The application of numbers to equilibrium can be challenging, but if you are confident with mole calculations (Stoichiometric relationships), and you also have a sound understanding of how an equilibrium functions (Equilibrium) then it will feel a lot easier. It is worth getting plenty of practice applying the ICE (initial, change, equilibrium) method with the questions in the quiz below and in the Qbank.
A gaseous sample of pure iodine monobromide (IBr) is heated and allowed to reach equilibrium at 125°C.
2IBr(g) ⇌ I2(g) + Br2(g)
Initially there was only 0.50 mol of iodine monobromide present.
At equilibrium 0.30 mol of iodine monobromide could be detected.
How many moles of bromine (Br2) are in the equilibrium mixture?
Using the initial-change-equilibrum (ICE) moles table:
2IBr(g) | ⇌ | I2(g) | + | Br2(g) | |
I | 0.50 | 0 | 0 | ||
C | 1st −0.20 | 2nd +0.10 | 2nd +0.10 | ||
E | 0.30 | 3rd 0.10 | 3rd 0.10 | ||
The non-bold information is given in the question.
We have initial and equilibrium moles of IBr so the 1st step is to calculate the change in IBR: −0.20
If we have the change in IBr we can then calculate the change in I2 and Br2 (2nd): The mole ratio is 2:1, so two moles of IBr used up will produced one mole of iodine and one mole of bromine. Thus 0.20 mol of IBr used up will produced 0.10 mol of both iodine and bromine.
We now have the initial moles and change for Br2, so lastly (3rd) we can calculate the moles at equilibrium: 0+0.10=0.10 mol
The correct answer is 0.10
A gaseous sample of pure dinitrogen tetroxide (N2O4) is heated and allowed to reach equilibrium at 50°C.
N2O4(g) ⇌ 2NO2(g)
If 0.500 mol of dinitrogen tetroxide (N2O4) was initially present and at equilibrium 0.050 mol of nitrogen dioxide (NO2) could be detected.
How many moles of dinitrogen tetroxide are present in the equilibrium mixture?

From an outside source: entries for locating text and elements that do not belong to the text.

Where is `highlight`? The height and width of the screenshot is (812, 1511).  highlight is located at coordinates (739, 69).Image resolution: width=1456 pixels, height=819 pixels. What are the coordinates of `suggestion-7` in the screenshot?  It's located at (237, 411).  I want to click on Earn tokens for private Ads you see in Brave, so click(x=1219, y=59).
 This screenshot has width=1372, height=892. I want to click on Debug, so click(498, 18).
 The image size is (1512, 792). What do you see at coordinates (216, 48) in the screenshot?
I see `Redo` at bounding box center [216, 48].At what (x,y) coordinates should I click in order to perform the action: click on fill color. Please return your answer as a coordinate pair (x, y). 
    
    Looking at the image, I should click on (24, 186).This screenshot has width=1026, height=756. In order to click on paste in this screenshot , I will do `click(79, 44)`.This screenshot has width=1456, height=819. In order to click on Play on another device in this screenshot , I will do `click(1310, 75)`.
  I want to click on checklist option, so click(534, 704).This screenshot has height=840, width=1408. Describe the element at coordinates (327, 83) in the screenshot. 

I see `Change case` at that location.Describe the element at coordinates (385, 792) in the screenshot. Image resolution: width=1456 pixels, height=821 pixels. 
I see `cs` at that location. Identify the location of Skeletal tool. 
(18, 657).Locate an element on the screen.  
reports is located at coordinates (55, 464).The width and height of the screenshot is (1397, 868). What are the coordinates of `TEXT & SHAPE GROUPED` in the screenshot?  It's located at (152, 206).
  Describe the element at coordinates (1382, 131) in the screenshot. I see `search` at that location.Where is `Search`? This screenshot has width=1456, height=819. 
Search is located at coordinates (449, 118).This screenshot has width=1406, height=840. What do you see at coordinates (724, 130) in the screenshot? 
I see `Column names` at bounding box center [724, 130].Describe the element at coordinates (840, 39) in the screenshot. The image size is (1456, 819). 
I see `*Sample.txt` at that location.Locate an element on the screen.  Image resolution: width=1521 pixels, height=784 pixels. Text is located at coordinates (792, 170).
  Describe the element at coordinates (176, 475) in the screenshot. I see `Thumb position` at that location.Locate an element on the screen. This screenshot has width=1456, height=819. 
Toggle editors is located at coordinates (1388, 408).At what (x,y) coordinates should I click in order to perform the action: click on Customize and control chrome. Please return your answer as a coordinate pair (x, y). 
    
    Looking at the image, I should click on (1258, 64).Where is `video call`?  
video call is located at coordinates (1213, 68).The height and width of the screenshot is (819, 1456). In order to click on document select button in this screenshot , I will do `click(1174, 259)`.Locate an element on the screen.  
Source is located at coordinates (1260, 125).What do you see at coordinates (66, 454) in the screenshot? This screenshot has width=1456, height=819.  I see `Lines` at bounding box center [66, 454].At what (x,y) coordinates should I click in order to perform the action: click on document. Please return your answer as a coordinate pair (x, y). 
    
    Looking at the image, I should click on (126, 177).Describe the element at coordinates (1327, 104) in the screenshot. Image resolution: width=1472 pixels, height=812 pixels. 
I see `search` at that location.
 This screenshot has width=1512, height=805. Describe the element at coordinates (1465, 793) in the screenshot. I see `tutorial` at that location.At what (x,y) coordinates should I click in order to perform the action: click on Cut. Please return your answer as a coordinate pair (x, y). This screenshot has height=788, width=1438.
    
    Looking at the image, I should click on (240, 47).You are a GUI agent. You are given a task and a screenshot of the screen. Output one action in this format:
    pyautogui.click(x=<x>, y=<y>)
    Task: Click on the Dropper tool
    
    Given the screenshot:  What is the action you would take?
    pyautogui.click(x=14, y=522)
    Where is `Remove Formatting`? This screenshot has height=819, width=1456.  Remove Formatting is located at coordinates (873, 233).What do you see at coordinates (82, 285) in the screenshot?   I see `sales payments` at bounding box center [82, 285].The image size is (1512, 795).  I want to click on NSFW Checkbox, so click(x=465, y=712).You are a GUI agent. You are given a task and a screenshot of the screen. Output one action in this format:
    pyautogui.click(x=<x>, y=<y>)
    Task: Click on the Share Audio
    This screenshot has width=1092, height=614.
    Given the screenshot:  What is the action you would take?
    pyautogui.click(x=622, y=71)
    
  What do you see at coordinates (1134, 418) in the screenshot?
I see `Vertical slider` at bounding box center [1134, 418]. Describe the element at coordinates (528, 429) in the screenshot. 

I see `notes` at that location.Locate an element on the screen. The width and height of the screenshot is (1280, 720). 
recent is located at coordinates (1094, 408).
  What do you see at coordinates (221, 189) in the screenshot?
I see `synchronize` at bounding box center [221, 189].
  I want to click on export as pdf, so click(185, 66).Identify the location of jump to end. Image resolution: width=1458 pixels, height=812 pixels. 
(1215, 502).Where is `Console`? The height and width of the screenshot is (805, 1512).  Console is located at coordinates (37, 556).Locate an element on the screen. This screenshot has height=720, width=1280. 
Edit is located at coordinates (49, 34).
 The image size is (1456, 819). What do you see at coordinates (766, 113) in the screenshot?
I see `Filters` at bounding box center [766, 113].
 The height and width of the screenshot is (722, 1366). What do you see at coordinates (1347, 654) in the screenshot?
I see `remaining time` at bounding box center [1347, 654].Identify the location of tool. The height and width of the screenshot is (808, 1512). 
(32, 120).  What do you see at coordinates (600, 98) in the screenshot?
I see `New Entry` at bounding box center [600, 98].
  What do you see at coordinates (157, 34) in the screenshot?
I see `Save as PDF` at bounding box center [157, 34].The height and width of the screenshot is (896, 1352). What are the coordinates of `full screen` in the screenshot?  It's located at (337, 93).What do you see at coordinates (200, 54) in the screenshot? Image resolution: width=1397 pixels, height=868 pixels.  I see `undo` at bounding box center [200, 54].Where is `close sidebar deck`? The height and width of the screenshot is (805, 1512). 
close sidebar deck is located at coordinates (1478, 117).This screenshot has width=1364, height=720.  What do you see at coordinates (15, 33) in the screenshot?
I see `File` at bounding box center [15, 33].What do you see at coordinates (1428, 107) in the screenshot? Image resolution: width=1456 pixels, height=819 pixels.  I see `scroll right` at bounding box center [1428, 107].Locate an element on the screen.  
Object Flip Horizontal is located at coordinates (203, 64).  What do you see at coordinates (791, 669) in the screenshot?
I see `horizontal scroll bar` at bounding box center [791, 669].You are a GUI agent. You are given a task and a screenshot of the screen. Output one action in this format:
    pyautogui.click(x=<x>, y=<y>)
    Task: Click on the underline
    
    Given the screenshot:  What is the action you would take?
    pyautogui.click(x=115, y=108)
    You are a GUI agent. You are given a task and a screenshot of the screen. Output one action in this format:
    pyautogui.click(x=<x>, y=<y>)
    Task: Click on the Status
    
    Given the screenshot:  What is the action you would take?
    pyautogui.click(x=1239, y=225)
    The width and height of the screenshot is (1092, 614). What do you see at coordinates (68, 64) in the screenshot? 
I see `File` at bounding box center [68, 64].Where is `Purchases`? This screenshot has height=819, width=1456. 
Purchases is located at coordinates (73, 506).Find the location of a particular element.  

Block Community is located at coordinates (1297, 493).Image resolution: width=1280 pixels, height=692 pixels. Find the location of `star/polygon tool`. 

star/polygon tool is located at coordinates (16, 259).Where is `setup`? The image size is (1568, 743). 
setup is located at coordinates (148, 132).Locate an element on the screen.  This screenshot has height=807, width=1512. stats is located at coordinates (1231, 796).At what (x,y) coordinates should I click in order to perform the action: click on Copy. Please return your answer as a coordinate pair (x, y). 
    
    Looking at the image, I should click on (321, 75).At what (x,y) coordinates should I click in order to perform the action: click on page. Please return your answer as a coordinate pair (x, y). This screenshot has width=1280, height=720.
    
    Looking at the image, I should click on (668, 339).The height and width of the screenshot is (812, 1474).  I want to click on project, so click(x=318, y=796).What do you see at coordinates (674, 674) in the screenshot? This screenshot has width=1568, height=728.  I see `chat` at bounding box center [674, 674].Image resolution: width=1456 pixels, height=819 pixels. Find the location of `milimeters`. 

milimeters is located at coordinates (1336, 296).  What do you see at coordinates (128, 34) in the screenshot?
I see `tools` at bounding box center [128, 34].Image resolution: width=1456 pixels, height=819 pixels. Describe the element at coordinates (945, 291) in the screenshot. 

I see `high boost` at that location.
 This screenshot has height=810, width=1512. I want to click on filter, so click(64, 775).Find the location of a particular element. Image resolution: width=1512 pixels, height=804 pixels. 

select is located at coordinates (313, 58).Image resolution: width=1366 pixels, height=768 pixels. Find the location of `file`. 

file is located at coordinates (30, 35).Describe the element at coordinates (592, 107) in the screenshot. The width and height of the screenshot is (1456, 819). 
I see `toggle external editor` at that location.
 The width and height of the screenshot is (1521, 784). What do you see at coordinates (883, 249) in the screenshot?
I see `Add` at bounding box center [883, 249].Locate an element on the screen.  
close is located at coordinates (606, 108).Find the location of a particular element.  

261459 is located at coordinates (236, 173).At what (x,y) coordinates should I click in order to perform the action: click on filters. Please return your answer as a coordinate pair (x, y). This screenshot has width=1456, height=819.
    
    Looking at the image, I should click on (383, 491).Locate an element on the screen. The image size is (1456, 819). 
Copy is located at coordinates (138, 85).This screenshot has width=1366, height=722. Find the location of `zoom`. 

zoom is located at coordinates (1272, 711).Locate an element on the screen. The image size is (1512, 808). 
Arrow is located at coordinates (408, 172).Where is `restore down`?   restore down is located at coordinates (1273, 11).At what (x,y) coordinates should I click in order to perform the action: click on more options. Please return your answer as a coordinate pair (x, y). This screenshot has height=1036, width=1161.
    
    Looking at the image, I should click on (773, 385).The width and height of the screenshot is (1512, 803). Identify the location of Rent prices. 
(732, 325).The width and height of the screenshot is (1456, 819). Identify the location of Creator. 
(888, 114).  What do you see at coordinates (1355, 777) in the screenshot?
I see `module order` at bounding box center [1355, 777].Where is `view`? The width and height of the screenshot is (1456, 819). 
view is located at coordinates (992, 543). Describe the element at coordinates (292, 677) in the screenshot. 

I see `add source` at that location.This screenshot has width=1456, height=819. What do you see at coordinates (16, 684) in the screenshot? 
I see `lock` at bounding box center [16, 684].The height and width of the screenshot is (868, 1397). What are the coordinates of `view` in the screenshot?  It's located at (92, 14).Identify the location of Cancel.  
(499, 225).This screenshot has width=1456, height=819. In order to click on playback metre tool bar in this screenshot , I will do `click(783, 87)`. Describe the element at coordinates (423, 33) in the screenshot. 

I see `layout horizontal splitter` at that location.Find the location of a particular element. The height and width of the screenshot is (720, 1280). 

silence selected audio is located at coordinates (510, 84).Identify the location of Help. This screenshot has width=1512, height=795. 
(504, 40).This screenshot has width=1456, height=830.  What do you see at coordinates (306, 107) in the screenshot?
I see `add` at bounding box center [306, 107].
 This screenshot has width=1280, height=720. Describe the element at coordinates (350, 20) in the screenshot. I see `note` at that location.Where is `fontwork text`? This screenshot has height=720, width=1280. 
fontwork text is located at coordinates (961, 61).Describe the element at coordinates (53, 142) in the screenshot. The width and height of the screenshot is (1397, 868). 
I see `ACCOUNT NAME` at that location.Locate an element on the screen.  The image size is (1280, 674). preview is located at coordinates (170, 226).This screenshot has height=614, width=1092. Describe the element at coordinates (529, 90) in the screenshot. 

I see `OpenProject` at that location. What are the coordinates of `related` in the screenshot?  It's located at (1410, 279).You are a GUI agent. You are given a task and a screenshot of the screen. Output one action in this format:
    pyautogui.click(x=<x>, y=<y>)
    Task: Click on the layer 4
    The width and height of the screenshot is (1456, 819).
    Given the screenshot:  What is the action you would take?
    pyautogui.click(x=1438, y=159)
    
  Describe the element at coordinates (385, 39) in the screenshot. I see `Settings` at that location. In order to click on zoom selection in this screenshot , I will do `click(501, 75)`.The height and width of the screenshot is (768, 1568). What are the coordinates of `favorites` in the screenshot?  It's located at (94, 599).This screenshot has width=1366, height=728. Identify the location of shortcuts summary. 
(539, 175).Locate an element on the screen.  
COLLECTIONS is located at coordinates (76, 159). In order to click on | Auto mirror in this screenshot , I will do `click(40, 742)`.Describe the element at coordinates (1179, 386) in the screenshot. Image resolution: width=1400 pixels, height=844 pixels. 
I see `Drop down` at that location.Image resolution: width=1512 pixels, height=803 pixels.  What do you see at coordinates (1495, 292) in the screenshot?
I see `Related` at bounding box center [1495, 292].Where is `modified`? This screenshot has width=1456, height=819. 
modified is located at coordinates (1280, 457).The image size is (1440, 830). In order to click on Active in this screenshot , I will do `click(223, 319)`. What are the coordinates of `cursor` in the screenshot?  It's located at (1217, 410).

Using the initial-change-equilibrum (ICE) moles table:
N2O4(g) | ⇌ | 2NO2(g) | |
I | 0.500 | 0 | |
C | 2nd −0.025 | 1st +0.050 | |
E | 3rd 0.475 | 0.050 | |
The non-bold information is given in the question.
We have initial and equilibrium moles of NO2 so the 1st step is to calculate the change in NO2: +0.050.
If we have the change in NO2 we can then calculate the change in N2O4 (2nd): The mole ratio is 1:2, so two moles of NO2 produced will use up one mole of N2O4. Thus 0.050 moles of NO2 produced uses up (half the amount) 0.025 mol of N2O4.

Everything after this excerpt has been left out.